Market snapshot: guarded progress after Nvidia share split

Despite all the data and speculation about interest rates, major US indices continue to set record highs. ii's head of markets explains what's driving sentiment right now.

11th June 2024 08:31

Richard Hunter from interactive investor

    The interest rate concerns which have dominated recent trading sessions were temporarily brushed aside as two of the main US indices breached new record highs.

    Both the S&P 500 and Nasdaq hit new record levels, once more underpinned by a strong showing from mega-cap technology stocks such as Meta Platforms Inc Class A (NASDAQ:META), while the Apple conference, which is expected to reveal more progress on AI, generated some interest.

    Meanwhile, NVIDIA Corp (NASDAQ:NVDA) edged higher following its 10 for 1 stock split, a move designed to make the share price more affordable for retail investors and therefore likely boosting demand for the shares further. As a result, the S&P 500 brought its gains in the year to date to 12.4%, with the Nasdaq now ahead by 14.5%.

    However, other concerns remain close to the surface. The narrow nature of this year’s rally has been highlighted as one which masks lesser progress across the rest of the economy, particularly among mid- and small-cap stocks. Indeed, the more traditional Dow Jones Industrial Average has capped its own gains to 3.1% so far this year, driven in part by company earnings which have held up despite the constraints of a higher interest rate environment.

    In addition, key tests of investors’ mettle are imminent in the form of the latest Federal Reserve rate decision and inflation numbers, both due tomorrow. The Fed is not expected to move rates, but any accompanying comments on the timing and number of rate cuts will provide the key focus.

    Following the bumper non-farm payrolls number at the end of last week, expectations for a cut have now been pushed back to November, which adds importance to the inflation release in justifying the Fed’s current thinking on holding firm for the time being.

    Asian markets were rather more guarded in a mixed performance which reflected a reaction to some political uncertainty in France. Chinese shares edged lower, reopening after a holiday on Monday and ahead of an inflation report due on Wednesday. Sentiment remains fragile given the economy’s current travails, with weakness on a number of fronts including property and unemployment continuing to limit enthusiasm for the region as an investment destination.
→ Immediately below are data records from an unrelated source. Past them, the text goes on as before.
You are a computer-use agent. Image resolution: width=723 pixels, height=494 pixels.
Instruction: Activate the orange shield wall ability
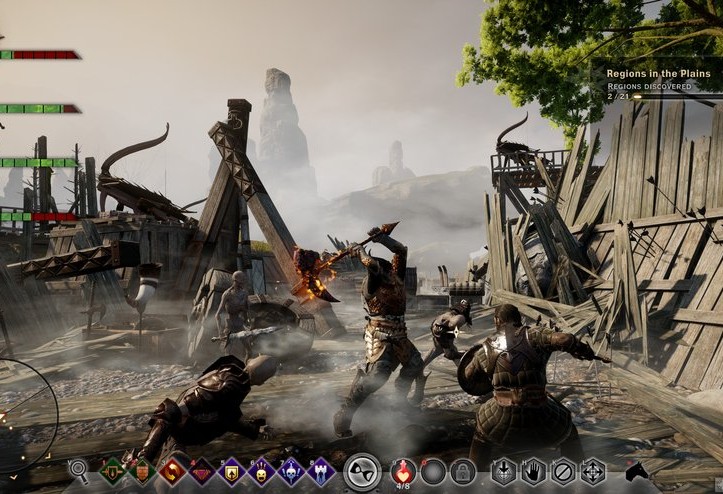click(142, 470)
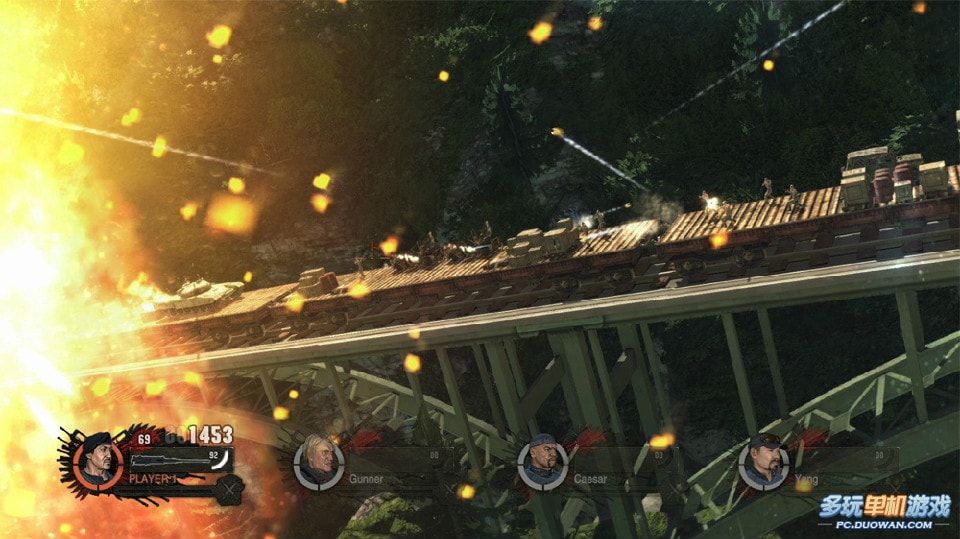Screen dimensions: 960x539
Task: Select the Player 1 character portrait
Action: pos(98,460)
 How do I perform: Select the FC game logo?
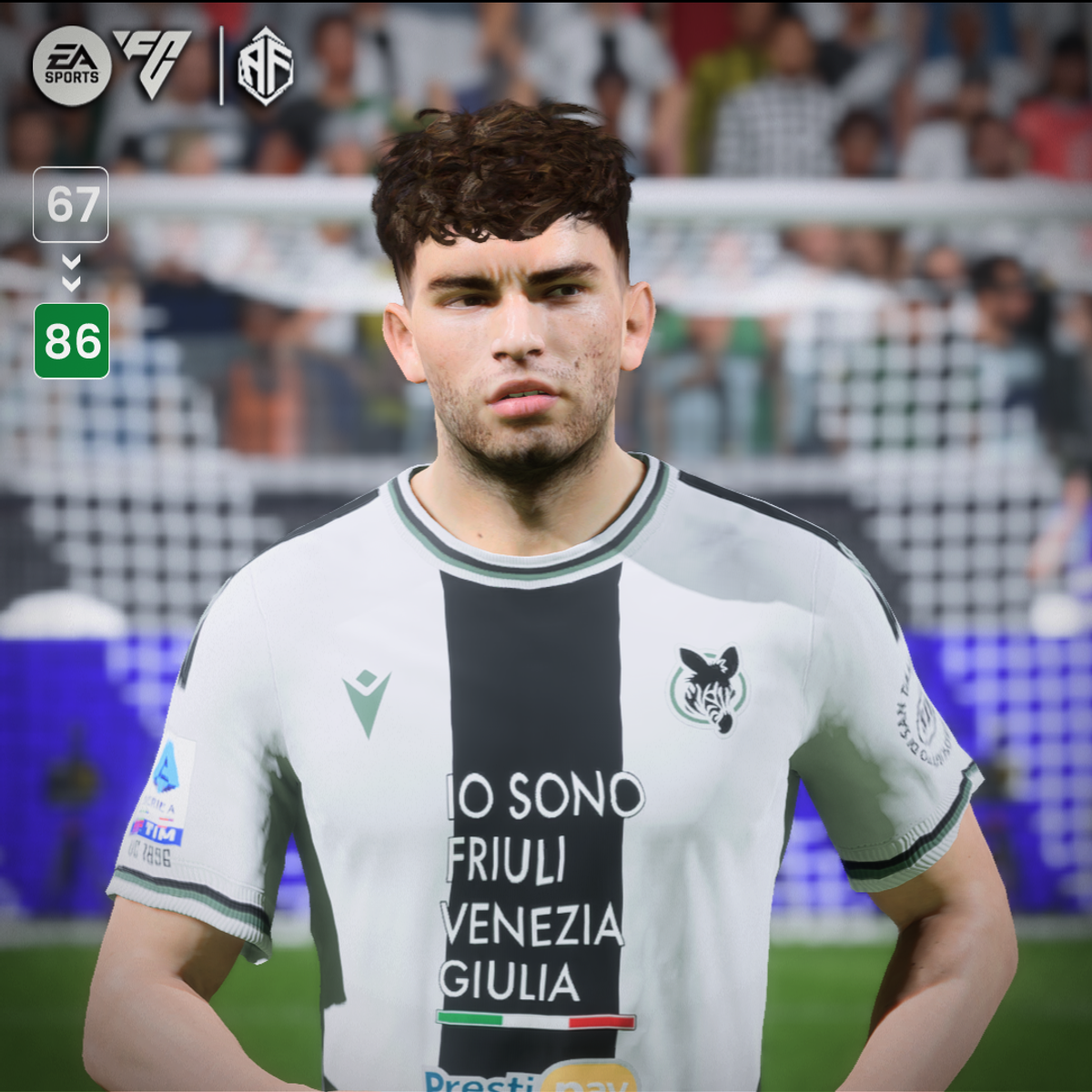click(x=153, y=62)
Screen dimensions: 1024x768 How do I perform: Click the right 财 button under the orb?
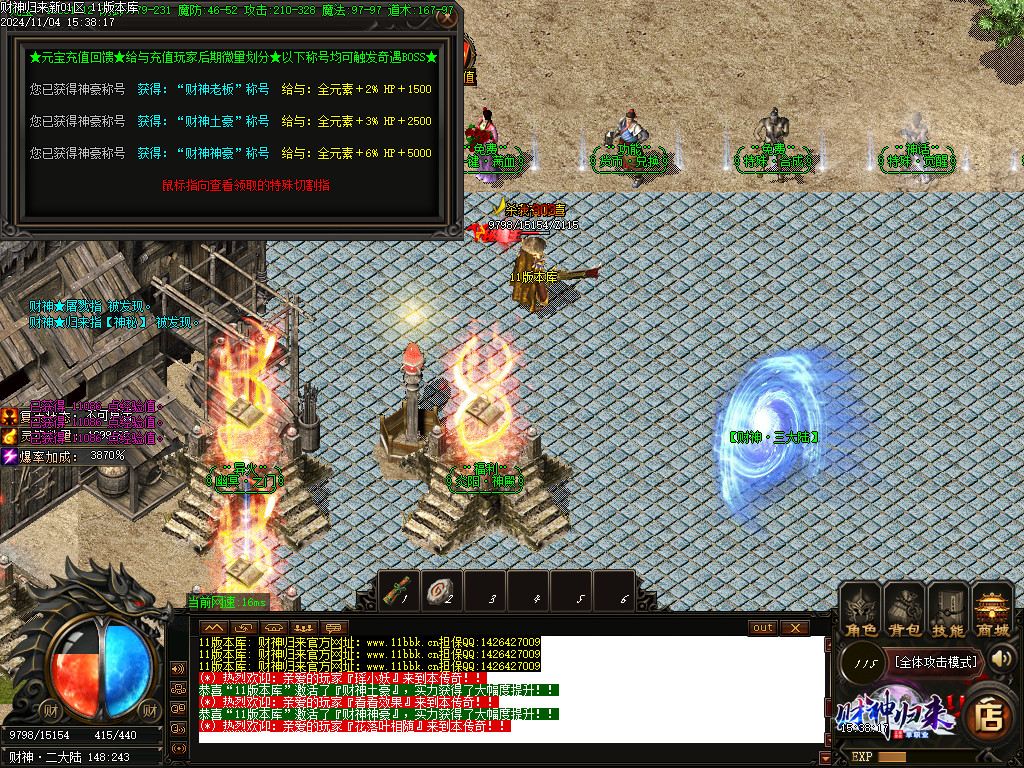point(149,710)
    Elsewhere, Japan’s Nikkei index moved slightly higher following an upward revision to more recent economic data, with the weakness of the yen continuing to boost exports. Investors will now switch attention to the upcoming Bank of Japan policy meeting, where a tapering of the bank’s bond-buying programme is increasingly expected ahead of a possible further rate hike as the central bank continues to tighten monetary conditions.

    UK markets regained some poise after a poor start to the week, although gains were tempered by some weakness across the mining sector. Even so, housebuilders, supermarkets and even the utilities were subject to buying interest which propelled the FTSE 100 higher to now stand up by 6.8% so far this year, as a general warming of investment sentiment towards the UK continues to build slowly.

    The release of jobs data in the UK contained conflicting forces which are unlikely to move the dial in terms of a possible interest rate cut in August. The headline unemployment rate ticked marginally higher to 4.4%, above both the previous reading as well as estimates of 4.3%, which could bolster some optimism of a cooling labour market.

    However, more ominous were average earnings which rose by around 6% including and excluding bonuses, slightly above consensus and adding to fears that wage inflation reduces the likelihood of an imminent easing from the Bank of England.

    There are also some concerns that while the more recent dip in inflation has brought the number nearer to the Bank’s 2% target, the decline has been largely driven by energy prices. This means that when these effects normalise, the possibility remains that inflation could remain elevated given the ongoing rise in wages.

    As such, the inconclusive jobs data did little to move sterling as a result, with more evidence needed before the Bank of England can contemplate monetary easing with the conviction which it will need.